И заметил, как владелец ресторанчика, бритоголовый Корнель, смотрит на меня, как на родственную душу, - доброжелательно, ласково, с улыбкой.

Он сам приносит мне вино и два искрящихся чистотой бокала. Он знает, ради кого я здесь.

- Это - лично от меня! - говорит он радушно, откупоривая бутылку с беззвучной пробкой. - Чем порадовал вас Париж в этот раз, месье Наш Бог? Как вам показался наш Париж в этот радостный день?

- Ничего особенного, - отвечаю я с напускным безразличием, помня заботливую просьбу Эммануэль не обращать на шутки Корнэля никакого внимания. - Клошары по-прежнему бедствуют, Сена грязная, и на берегах её, как и прежде, не слышно весёлого крика лягушек.

- А мне показалось, что вы в ударе, - говорит Корнэль. - Мне показалось, что вы желаете сообщить нам нечто приятное.

- Вам - нет, - отнекиваюсь я, оглядывая знакомый, заполненный до отказа, банкетный зал. - А где же наша Голубка?

Корнель вопросительно вскидывает густые чёрные брови на лоб.

- Какая голубка?

- Ну, ну, ну, дорогой Корнэль, - дружески корю его я. - Только не говорите, свою излюбленную фразу: «О ком речь?» Девушка, с которой у меня далеко идущие планы, которая поёт у вас исключительно в мою честь. Где она? - её время уже быть на сцене... Я принёс ей то, о чём она с детства мечтала!

- Какая девушка? - не понимает Корнель, или делает вид, что не понимает.

Я хорошо знаю эту его привычку - пошутить над нашей любовью.

- Мадемуазель Эммануэль, - исправляюсь я, - лучшая из певиц всей Франции.
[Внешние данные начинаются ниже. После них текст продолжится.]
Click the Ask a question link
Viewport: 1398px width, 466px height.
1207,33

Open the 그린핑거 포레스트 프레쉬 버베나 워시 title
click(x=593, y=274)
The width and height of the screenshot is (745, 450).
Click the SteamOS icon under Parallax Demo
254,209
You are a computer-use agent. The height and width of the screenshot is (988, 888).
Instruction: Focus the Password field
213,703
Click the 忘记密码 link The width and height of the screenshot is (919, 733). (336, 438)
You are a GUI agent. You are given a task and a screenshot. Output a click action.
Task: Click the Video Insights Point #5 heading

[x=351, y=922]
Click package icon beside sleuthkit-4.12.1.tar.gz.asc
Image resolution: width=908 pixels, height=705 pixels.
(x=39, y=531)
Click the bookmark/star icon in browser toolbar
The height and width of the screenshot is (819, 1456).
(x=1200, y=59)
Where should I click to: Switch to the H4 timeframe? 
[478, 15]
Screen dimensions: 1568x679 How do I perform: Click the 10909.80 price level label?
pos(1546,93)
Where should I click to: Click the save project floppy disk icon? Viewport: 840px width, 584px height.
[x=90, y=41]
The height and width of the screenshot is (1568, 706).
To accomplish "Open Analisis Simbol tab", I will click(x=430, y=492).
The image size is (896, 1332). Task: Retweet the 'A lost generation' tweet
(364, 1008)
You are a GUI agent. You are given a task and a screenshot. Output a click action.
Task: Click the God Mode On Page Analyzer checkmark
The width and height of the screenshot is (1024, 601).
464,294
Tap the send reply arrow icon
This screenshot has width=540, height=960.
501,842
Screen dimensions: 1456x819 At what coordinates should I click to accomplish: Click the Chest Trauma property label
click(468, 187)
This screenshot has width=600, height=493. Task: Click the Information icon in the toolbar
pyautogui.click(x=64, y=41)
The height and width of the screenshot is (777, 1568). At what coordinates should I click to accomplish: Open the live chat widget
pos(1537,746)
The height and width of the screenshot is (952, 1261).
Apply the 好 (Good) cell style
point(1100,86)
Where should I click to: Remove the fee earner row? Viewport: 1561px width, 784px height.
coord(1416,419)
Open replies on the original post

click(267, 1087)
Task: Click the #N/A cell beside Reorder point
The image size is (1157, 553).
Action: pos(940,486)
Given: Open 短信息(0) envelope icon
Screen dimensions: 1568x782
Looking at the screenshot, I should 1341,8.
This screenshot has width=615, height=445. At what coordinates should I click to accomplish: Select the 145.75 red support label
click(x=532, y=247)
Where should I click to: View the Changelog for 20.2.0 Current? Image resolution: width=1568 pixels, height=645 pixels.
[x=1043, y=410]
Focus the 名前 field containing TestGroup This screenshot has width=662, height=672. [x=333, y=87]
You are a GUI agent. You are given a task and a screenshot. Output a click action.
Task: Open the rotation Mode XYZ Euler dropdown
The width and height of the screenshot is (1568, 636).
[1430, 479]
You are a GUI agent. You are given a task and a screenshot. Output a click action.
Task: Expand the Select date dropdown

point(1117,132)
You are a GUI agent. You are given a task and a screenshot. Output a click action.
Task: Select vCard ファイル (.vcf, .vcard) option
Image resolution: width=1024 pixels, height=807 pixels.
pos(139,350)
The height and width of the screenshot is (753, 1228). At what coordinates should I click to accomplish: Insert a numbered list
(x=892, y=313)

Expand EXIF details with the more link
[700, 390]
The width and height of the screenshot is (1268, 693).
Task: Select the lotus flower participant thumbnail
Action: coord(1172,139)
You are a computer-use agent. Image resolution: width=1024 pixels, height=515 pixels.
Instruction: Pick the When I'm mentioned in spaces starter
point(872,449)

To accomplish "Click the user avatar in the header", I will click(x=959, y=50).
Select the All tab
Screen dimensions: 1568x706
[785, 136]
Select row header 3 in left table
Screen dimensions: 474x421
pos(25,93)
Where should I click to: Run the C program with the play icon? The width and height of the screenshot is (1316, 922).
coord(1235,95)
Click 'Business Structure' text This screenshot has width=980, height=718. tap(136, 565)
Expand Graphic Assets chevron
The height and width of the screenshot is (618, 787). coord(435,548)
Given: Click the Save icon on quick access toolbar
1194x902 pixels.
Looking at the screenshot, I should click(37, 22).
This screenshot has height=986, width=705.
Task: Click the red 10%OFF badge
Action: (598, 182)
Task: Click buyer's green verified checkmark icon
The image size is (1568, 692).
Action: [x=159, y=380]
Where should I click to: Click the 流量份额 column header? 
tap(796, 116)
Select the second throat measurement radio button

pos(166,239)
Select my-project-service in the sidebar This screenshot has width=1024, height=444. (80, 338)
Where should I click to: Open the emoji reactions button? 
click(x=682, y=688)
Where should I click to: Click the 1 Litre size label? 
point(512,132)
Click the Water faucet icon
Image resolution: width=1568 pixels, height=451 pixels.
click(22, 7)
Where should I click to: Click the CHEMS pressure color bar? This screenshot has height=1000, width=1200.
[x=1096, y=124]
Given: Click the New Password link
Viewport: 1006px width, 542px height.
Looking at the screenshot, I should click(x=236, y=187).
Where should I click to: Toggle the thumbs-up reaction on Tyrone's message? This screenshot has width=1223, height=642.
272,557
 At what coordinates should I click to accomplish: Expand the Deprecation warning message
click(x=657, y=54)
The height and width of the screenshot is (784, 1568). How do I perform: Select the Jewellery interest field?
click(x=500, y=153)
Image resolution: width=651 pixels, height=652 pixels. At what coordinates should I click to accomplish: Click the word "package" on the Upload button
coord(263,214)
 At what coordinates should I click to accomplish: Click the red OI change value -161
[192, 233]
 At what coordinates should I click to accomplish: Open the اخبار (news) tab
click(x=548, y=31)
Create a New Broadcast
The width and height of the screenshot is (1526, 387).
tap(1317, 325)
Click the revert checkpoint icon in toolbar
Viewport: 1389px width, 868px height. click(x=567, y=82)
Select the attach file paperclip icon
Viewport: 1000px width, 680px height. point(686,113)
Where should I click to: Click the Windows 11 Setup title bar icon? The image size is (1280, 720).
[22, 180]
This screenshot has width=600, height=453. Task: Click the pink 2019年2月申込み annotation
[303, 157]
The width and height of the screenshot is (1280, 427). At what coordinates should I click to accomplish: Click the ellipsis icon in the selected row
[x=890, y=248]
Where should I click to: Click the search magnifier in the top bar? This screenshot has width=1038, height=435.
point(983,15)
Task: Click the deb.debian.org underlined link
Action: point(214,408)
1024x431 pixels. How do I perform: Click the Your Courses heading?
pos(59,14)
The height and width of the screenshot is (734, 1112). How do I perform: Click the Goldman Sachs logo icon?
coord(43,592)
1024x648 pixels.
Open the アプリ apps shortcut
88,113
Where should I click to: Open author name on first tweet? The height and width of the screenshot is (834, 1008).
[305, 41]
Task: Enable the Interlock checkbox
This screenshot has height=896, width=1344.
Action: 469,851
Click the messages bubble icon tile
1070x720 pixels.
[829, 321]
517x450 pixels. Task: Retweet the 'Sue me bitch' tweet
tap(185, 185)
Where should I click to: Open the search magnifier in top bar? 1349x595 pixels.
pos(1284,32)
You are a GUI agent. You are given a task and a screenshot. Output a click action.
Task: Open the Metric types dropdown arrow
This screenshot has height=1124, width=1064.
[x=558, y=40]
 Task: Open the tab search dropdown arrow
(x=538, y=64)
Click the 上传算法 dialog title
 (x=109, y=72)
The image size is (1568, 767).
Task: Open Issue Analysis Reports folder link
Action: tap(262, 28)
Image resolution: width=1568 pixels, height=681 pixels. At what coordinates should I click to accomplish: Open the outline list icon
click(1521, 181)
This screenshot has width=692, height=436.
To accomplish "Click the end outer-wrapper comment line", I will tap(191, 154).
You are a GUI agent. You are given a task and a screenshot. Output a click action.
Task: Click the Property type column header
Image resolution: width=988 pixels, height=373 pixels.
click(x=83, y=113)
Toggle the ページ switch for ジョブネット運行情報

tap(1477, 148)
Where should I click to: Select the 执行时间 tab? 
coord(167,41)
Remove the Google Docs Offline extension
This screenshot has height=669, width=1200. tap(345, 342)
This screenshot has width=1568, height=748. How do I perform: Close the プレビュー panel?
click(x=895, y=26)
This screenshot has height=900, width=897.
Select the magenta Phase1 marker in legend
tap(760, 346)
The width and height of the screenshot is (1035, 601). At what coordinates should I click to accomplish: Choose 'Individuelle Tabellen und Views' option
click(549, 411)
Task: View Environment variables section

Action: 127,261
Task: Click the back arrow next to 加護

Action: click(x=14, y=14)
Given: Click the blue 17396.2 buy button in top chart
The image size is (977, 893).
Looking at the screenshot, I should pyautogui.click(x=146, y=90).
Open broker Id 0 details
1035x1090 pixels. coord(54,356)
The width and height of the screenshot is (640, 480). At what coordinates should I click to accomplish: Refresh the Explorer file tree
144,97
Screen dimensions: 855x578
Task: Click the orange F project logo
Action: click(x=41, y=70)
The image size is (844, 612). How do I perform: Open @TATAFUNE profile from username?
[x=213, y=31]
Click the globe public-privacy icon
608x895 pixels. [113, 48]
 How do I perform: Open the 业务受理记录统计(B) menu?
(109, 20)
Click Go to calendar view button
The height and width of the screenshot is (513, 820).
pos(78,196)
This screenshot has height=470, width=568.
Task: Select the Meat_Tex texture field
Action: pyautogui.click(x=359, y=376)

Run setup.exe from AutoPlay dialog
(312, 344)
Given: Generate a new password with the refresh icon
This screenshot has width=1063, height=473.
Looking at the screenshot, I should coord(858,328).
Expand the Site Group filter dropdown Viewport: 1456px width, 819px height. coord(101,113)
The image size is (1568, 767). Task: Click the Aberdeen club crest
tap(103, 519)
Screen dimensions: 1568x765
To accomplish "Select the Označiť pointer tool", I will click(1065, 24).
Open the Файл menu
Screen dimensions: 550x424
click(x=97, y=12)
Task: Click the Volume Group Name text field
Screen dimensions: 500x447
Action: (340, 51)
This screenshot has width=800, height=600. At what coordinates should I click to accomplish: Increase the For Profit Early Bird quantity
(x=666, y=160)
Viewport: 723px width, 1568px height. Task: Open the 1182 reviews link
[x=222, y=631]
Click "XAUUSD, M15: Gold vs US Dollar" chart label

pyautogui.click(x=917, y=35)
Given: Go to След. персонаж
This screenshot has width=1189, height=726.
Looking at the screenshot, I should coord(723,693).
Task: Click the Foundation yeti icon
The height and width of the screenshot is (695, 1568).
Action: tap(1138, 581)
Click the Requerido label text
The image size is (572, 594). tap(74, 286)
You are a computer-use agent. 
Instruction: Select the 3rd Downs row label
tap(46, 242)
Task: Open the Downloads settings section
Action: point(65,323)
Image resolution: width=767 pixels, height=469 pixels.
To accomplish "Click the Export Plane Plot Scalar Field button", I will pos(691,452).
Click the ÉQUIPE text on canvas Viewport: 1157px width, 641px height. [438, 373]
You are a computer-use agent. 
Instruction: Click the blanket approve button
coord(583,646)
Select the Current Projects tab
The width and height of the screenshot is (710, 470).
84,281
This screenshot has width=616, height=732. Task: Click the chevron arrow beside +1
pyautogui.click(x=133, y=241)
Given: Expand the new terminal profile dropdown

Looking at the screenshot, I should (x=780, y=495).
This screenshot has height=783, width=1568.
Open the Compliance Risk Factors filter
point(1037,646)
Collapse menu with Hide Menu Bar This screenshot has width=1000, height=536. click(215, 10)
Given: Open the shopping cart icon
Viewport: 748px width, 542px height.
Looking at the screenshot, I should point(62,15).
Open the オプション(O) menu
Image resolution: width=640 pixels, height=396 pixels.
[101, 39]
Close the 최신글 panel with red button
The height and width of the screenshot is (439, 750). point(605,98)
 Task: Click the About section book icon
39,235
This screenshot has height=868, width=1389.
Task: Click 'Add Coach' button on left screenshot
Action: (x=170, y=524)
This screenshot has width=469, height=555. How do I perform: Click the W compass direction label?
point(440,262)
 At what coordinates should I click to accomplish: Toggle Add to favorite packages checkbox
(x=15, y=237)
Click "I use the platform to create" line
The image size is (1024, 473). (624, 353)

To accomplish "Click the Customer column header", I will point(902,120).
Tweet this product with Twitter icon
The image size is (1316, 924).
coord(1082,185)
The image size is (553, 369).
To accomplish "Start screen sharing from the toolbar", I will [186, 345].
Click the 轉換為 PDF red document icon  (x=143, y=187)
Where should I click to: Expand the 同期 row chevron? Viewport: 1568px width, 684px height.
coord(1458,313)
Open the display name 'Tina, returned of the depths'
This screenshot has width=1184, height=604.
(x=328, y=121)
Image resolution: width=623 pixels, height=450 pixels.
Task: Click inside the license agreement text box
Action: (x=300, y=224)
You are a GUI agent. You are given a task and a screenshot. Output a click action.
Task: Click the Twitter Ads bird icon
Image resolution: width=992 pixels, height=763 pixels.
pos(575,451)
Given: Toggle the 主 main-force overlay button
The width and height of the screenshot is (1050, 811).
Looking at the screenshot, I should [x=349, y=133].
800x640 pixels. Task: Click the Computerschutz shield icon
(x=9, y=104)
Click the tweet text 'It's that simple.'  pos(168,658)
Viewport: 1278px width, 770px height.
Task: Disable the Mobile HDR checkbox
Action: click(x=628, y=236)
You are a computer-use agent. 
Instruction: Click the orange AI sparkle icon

Корнэль опускает свои брови на место.

- Ах, вот вы о ком! - улыбается он краешком полных красных губ. - Как вы можете знать девичью мечту, уважаемый месье?

- Я всё, Корнэль, знаю. Всё-всё-всё! - отвечаю беззаботно я.

- Кроме одного, - говорит Корнэль, присаживаясь за мой столик. - Одного вы знать не можете, месье Наш Бог. - И в его тёмных глазах читается едва сдерживаемое торжество. - Вы не можете знать, мсье Наш Бог, - продолжает он почти отечески, - что мадемуазель Эммануэль теперь - мадам... она моя жена. И даже я не могу знать её заветной девичьей мечты. Кроме, конечно, мечты связать свою жизнь с моею...

Он эту ересь несёт всякий раз, когда я появляюсь в его заведении. Он таким образом развлекается, он так шутит. Он всякий раз так шутит до тех пор, пока к моему столику не подбегает счастливая Эммануэль и не бросается в мои объятья. Тогда он, обычно, встаёт из-за стола, и задорно подмигнув мне, уходит.

Но сегодня меня невольно смущает это его новоявленное торжество, которое излучают его маслянистые большие глаза. И мне даже чуть-чуть не по себе. Как если бы в спокойном и вежливом Корнэле я вдруг увидел сосредоточенного, всё рассчитавшего стрелка, прицелившегося в двух беззаботно целующихся мирных голубей. У него, возможно, от охотничьего азарта, даже бритая голова покрылась испариной... И Эммануэль нигде не видно. А Корнэль, похоже, собирается взвести спусковой крючок невидимого мне охотничьего ружья.

- Опять вы за своё, Корнэль! - говорю я, невольно тревожась. - Сколько не прилетаю, всё слышу об одном и том же. Не пора ли поменять мотив?

- Очень редко прилетаете, Наш Бог! - отвечает он с прежним торжеством в цепких, как у охотника, глазах. - Очень редко! Вы не можете не знать, что подлинные песни слагаются из вначале невнятных мотивов.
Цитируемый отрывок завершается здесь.